━━━ Data provided ━━━
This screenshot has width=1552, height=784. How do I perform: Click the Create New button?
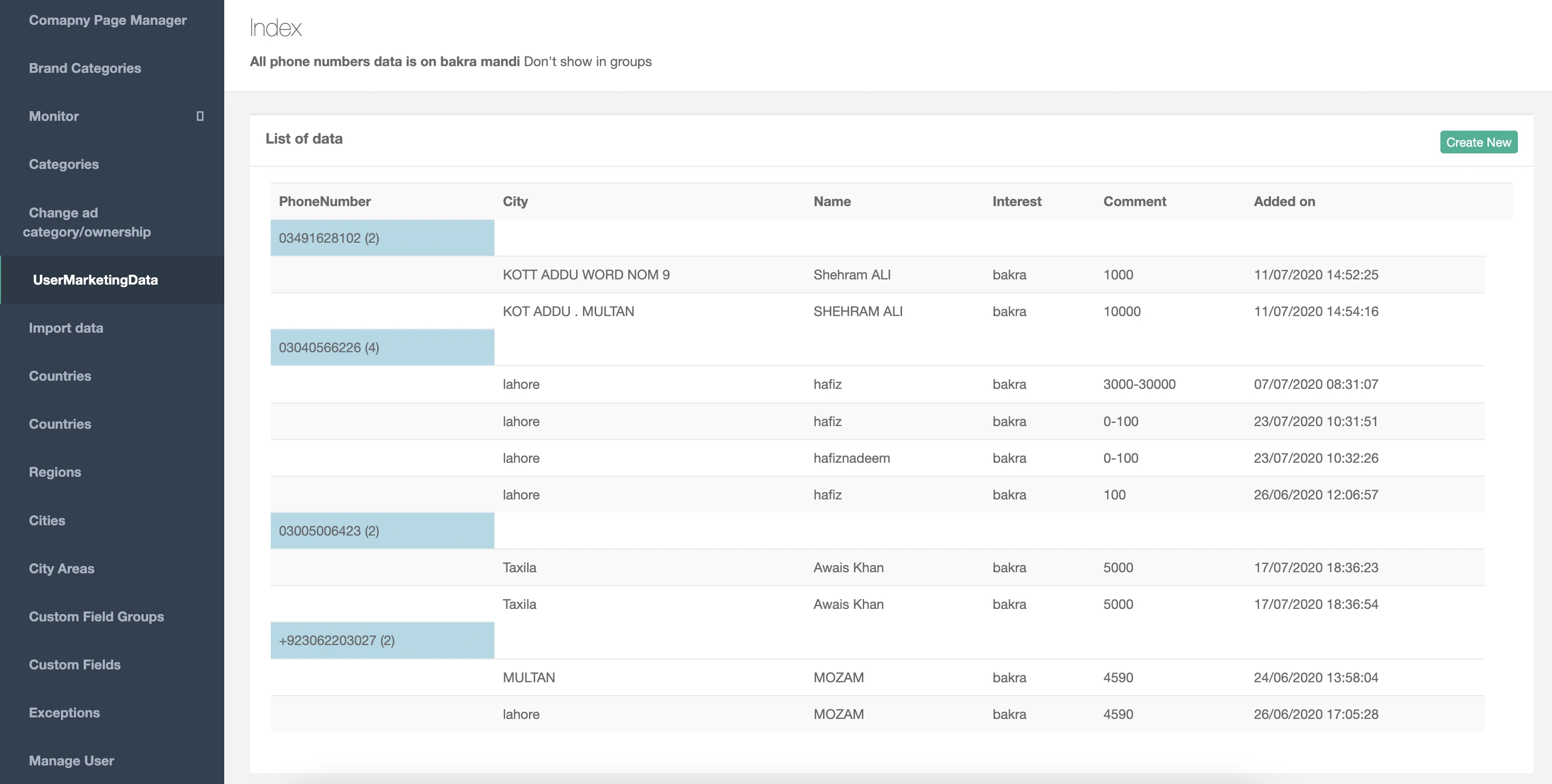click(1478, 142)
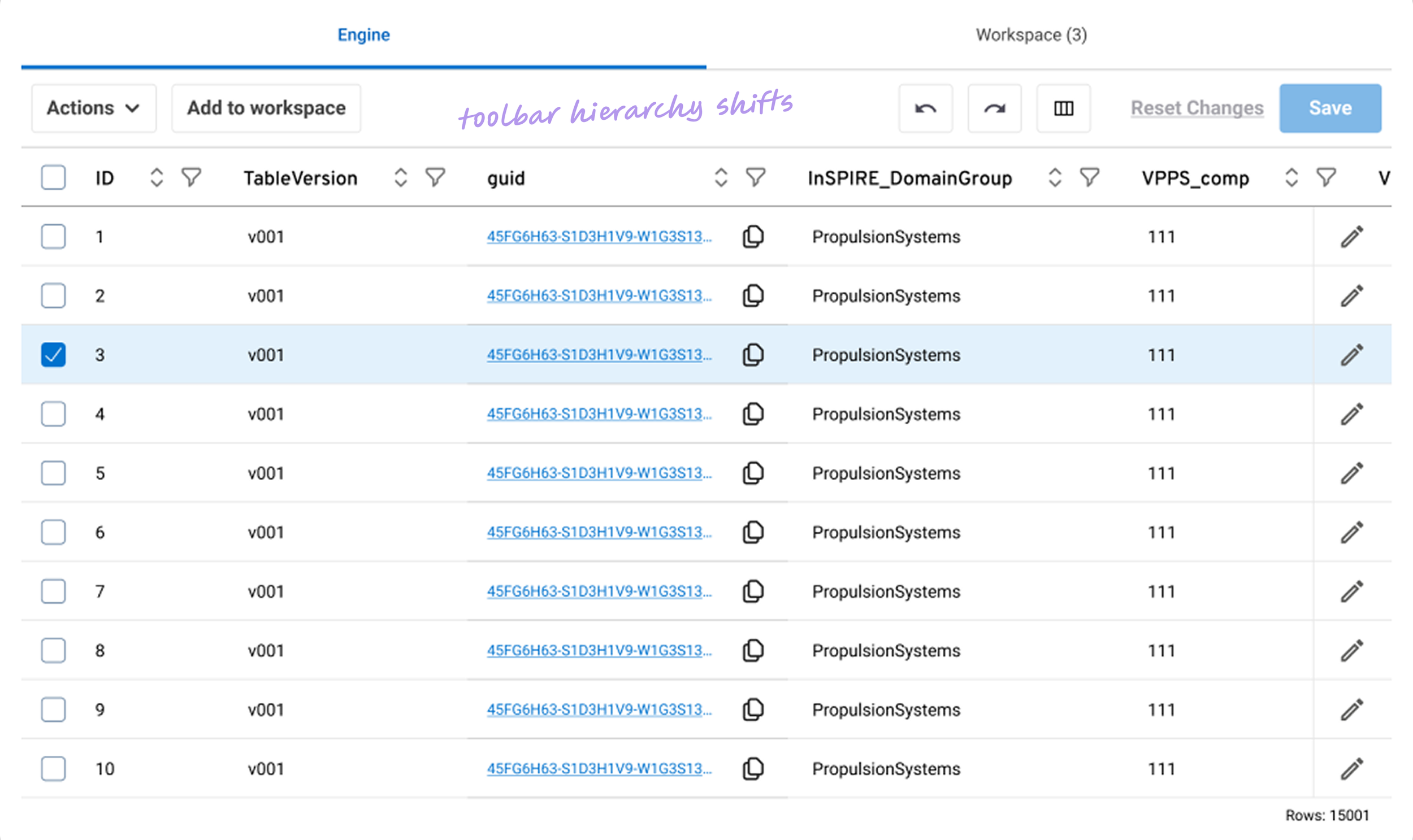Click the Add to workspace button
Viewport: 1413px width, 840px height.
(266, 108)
━━━
### [Work item]
A faithful, word-for-word version of the records above is needed, with no images in it.

### [Solution to this exercise]
This screenshot has width=1552, height=784. How do I perform: Click the Create New button?
click(1478, 142)
Click the Add to workspace button
Viewport: 1413px width, 840px height.
(266, 108)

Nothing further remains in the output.